Tuesday, February 21, 2012

Evolve Or Die

by Ned Ryun - February 21st, 2012 - American Spectator

This February marks the three-year anniversary of the Tea Party, and with the 2012 presidential election in full swing, many are wondering whether the Tea Party will be a factor in bringing down the Obama presidency and have the ability to drive real government reform. Others are wondering if the movement has run out of gas at the start of the final lap (as a Ryun, I must periodically make running analogies). In all honesty, the answer is both. The Tea Party is at a crossroads in 2012. One route will slowly take it into relative obscurity and the other can lead it to having an even greater impact than it has had already.

Excellent article with some very useful information about the 3 national groups that are using the Tea Party movement for the personal benefit of the egos who are running them. These national groups are a part of the problem. They are not the movement. In fact they in many ways conflict with the movement. However the chaos that allows these groups to act as if they are movement leaders is one key to the growing negative view that many hold about the Tea Party movement and the Republican Party too.

Democrats have hated the Tea Party movement since its inception. Curiously, Republican Party leadership has also hated the Tea Party movement since the earliest elections the movement participated in, shortly after it started. Unless you understand why, it is hard to understand the problems that Ned Ryun is addressing.

However there is one other complicating factor to the hatred aimed at the Tea Party movement. That factor is the visceral hatred by "social conservatives" of anyone who interferes with their long term hijacking of the "conservative" label. Most "social conservatives" are not conservatives at all. They are totally okay with big government, as long as it does not discriminate against their institutions. That is why they became a key component within the "compassionate conservative" wing that Karl Rove and George W. Bush created to steer the party away from conservative principles. Big government programs, heavy involvement in promoting nation building overseas, expanding the so-called safety net with new wasteful entitlements, Wall Street dominated regulatory suppression of small business and tolerance for tax money funneled to both corporations and Christian charities - these were the basis for social conservative enthusiasm for the "compassionate conservative" concept.
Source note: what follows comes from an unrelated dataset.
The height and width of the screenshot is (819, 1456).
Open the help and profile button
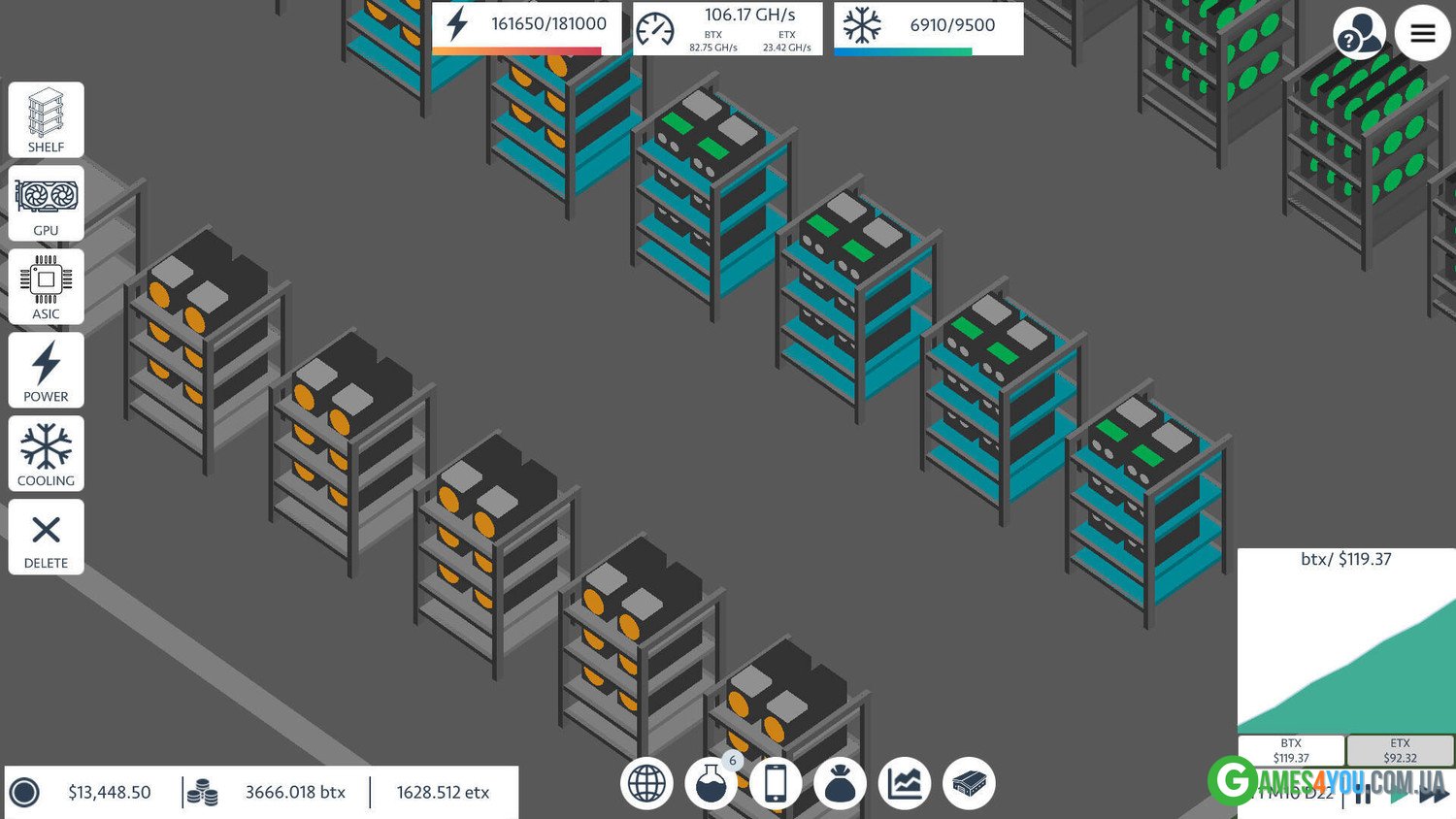point(1359,34)

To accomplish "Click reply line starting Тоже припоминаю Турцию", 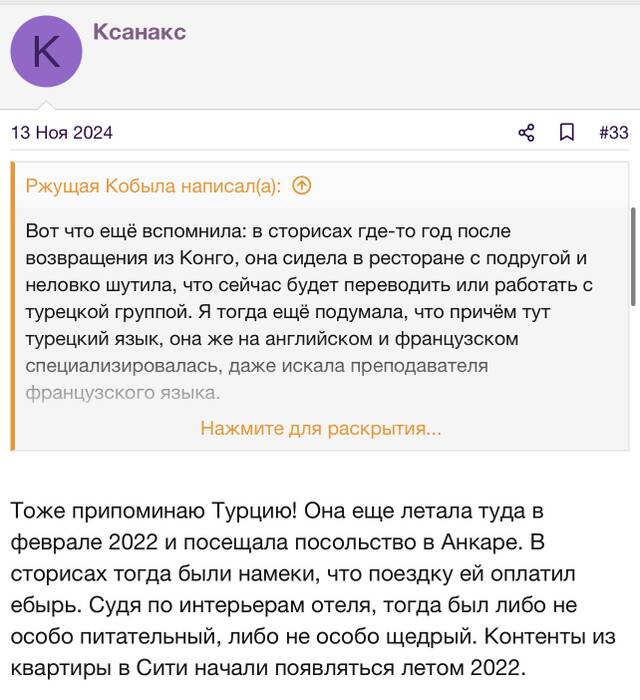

None of the above fits in with true conservative principles. One key problem that both the Tea Party movement and the Republican Party are struggling with is the confused identity of the conservative label. We have several wings in both institutions, fiscal conservatives, social conservatives, libertarians, traditional conservatives, Wall Street, neo-conservatives, Constitutional conservatives, populists and moderates. To varying degrees each group claims the conservative label. Even the moderates claim the label when they argue that being pragmatic compromisers does not mean they are not embracing conservative goals!

The meaning of the term "conservative" has been stretched by the various wings that barely fit the traditional definition, yet each wing uses their view of conservatism to berate the other groups, usually using the meaningless term RINO for those who do not agree with their definition. I think the RINO term has become popular so that groups who don't really know what conservative means can label those who disagree with them and not try and defend the actual differences - because they can't.

One group that has been seriously reviled during the growth of the Tea Party movement has been Republican political consultants. With their need to help the campaigns of many candidates who are not purely conservative, these consultants have long since abandoned conservative principles and embraced pragmatism above all. This allows them to structure a winning campaign for candidates who are focused on the acquisition of power rather than the promotion of principles. Political power is important, but not more important that principles.

This has left the Tea Party movement and a key component of Republican leadership battling for the soul of the Party in a destructive internecine war over the conflict between principle and pragmatism.

This brings us to the key component in Ryun's article that will be such a challenge to pull off. Ryun sums up the need for the change he advocates with his sentence, "If the Tea Party will evolve, and become sustainable with a more concise mission (we're taking over the local city council vs. we just want more freedom) and ability to fundraise, it can and will be a force beyond 2012."

However the question I ask is, "How is this different than the pragmatic quest for power of the consultants who have long since abandoned all but the most superficial support of conservative principles?" Ronald Reagan was a pragmatist, and it is one of the core strengths that made him such a great leader. However he rarely compromised, and on some core principles, he was inflexible. If you doubt that, go back and study the lesson of Reykjavik. Reagan overruled every single advisor he brought with him to that event. All of them were eager to compromise for a short term victory of major value. Only Reagan saw the need for sticking with long term principle. As often as he compromised, Reagan stuck to his principles at the right times.

It is that balance that the Republican Party, and its voters, have lost. We forget the lesson of Reykjavik if we make it an inflexible standard of never compromising. The consultants, like Reagan's advisers, are ever eager to be pragmatic and compromise for power. That is as bad as never compromising. Refusal to compromise has become a serious problem within the Tea Party movement and thus the Republican Party.

What Ryun left out of his article was guidance in how to strike that balance between principles and pragmatism when the goal is (as he states it) "taking over the local city council." I don't see how we can strike an effective balance when the definition of "conservative" principle itself is so confused. When principle is not clear - pragmatism allows for compromise on everything.

For Republicans and the Tea Party movement, the key to our principles is a shared definition of conservative, and right now that does not exist.